§ Estratto del testo
--------------------
La pellicola, terminata in soli diciotto giorni, gravita attorno a sei quadri scenici ed è il frutto di un singolare lavoro del regista Vittorio Moroni che ha volutamente girato le scene principali in un arco di tempo di trenta minuti di ripresa, senza interruzioni. Una cifra che ha richiesto agli artisti di sopravvivere agli imprevisti attingendo a piene mani alla propria capacità di improvvisazione, tramutando così ogni momento critico in una nuova opportunità. Ed è questo l’elemento che ha conferito all’opera una forza dirompente, facendo leva proprio sulla sua autenticità. 

 

Sbagliata, impetuosa ed eccessiva, Carmen si presenta nella casa dove ha vissuto con Massimo (Alessandro Averone), per festeggiare il compleanno della figlia. Nasce immediatamente una discussione perché i due, con una storia complicata alle spalle che non si è fatta mancare niente, compresi gli eccessi della violenza e della droga, non hanno un rapporto equilibrato e Carmen in quel momento non avrebbe diritto ad essere lì.
--------------------
§ Istruzioni
1. Secondo l'estratto, in quanti giorni è stata terminata la pellicola?
2. Riporta tutti i nomi propri di persona presenti nell'estratto.

Record archiviati:
--------------------
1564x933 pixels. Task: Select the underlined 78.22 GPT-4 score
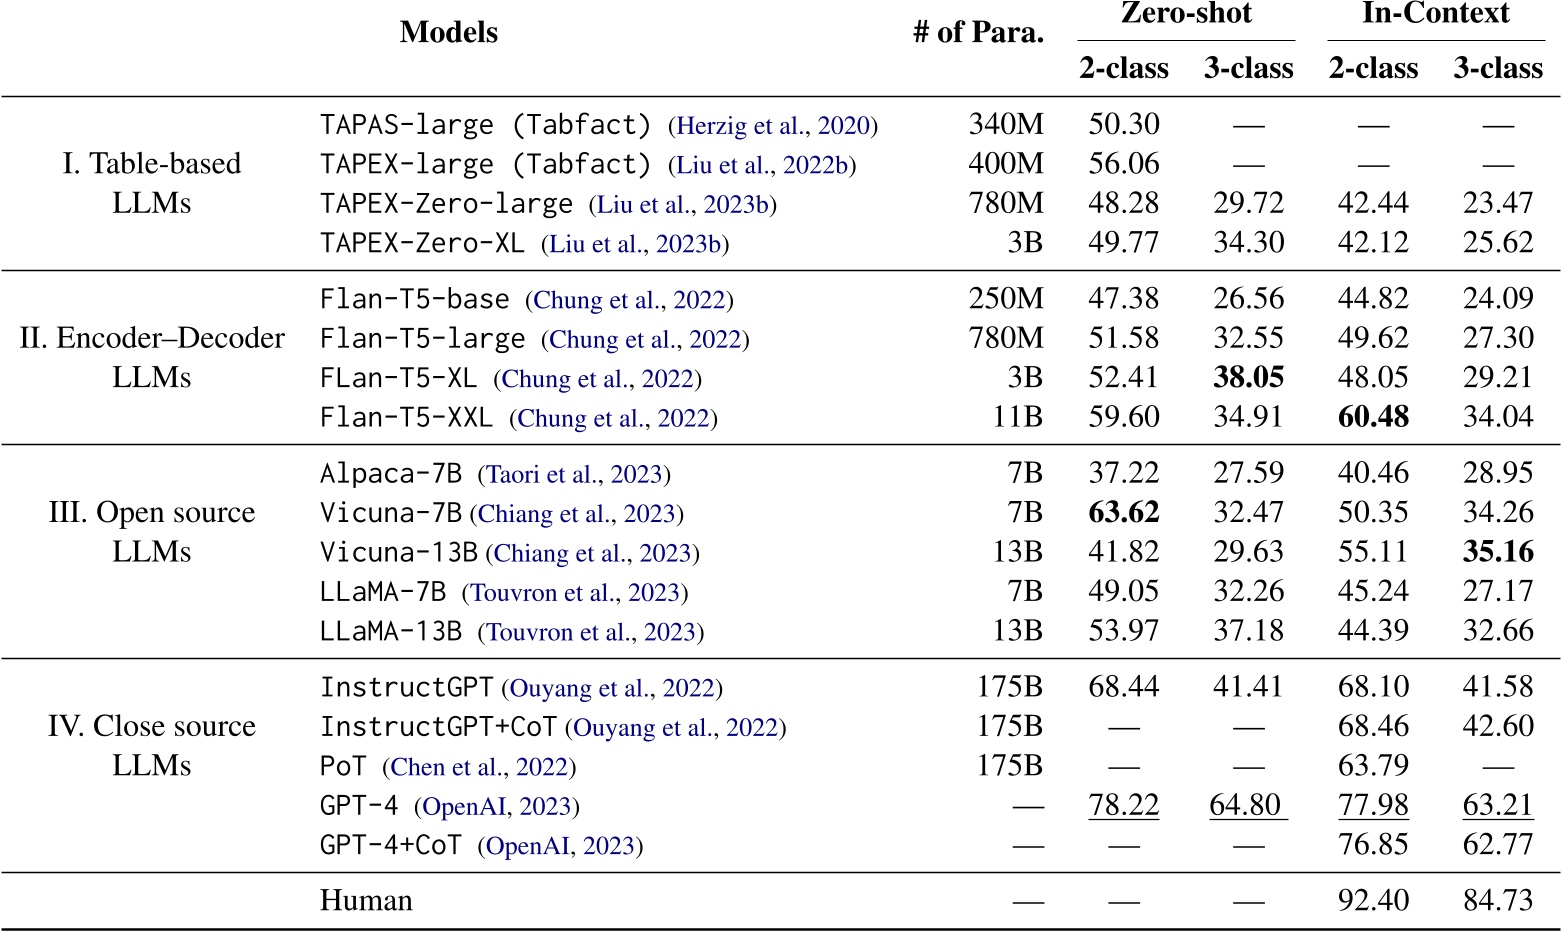click(x=1124, y=805)
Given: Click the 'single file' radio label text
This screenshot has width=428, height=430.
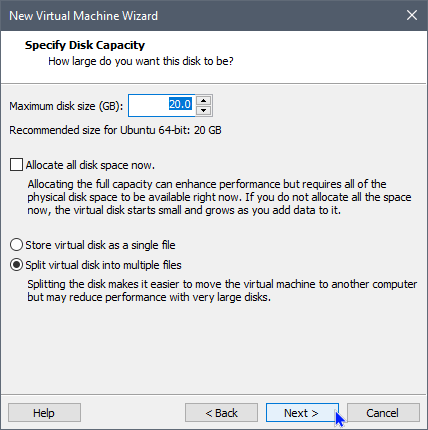Looking at the screenshot, I should pyautogui.click(x=100, y=245).
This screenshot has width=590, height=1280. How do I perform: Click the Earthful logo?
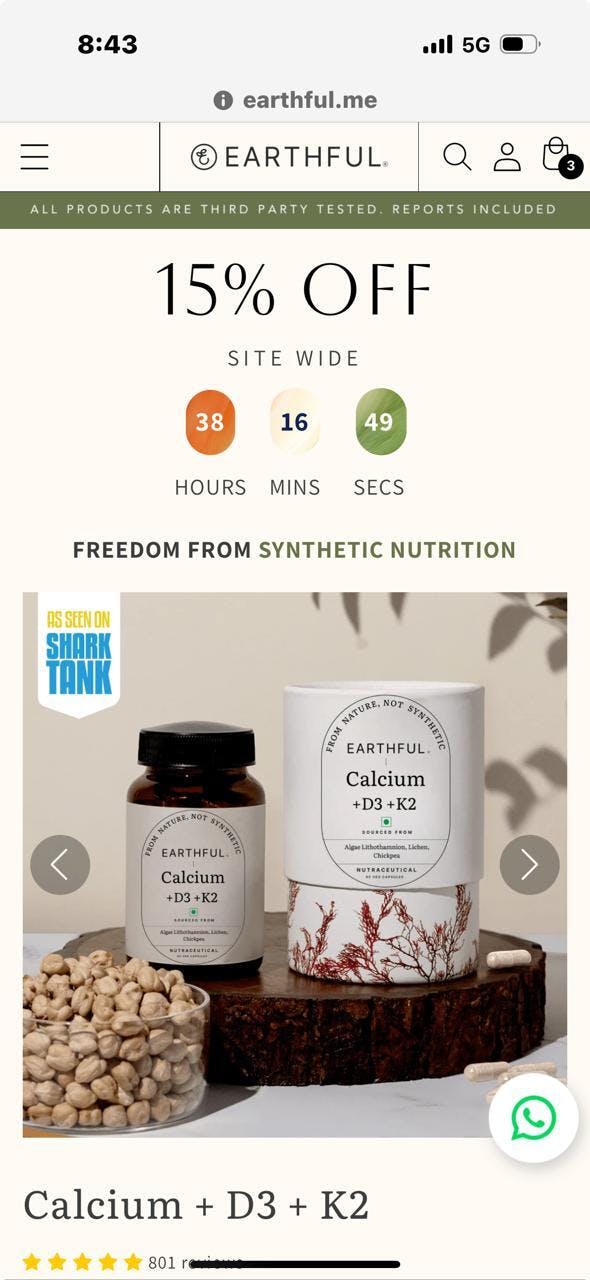(x=289, y=157)
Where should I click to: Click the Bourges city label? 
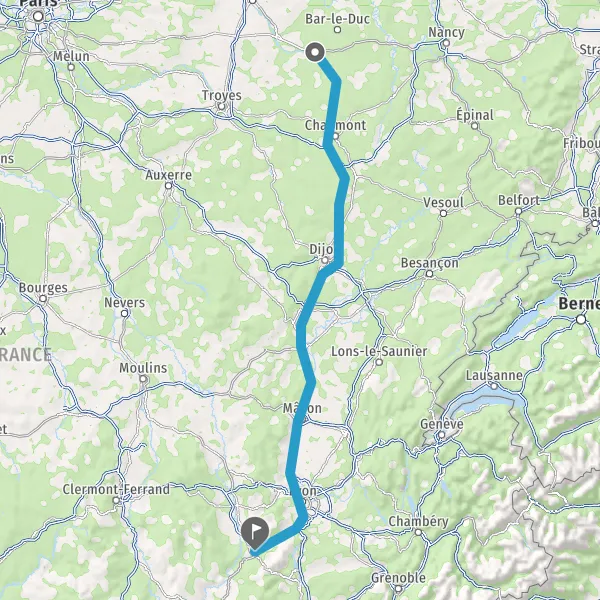click(43, 288)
--------------------
§ Soluzioni per esercizio
1. In diciotto giorni.

2. Vittorio Moroni, Carmen, Massimo, Alessandro Averone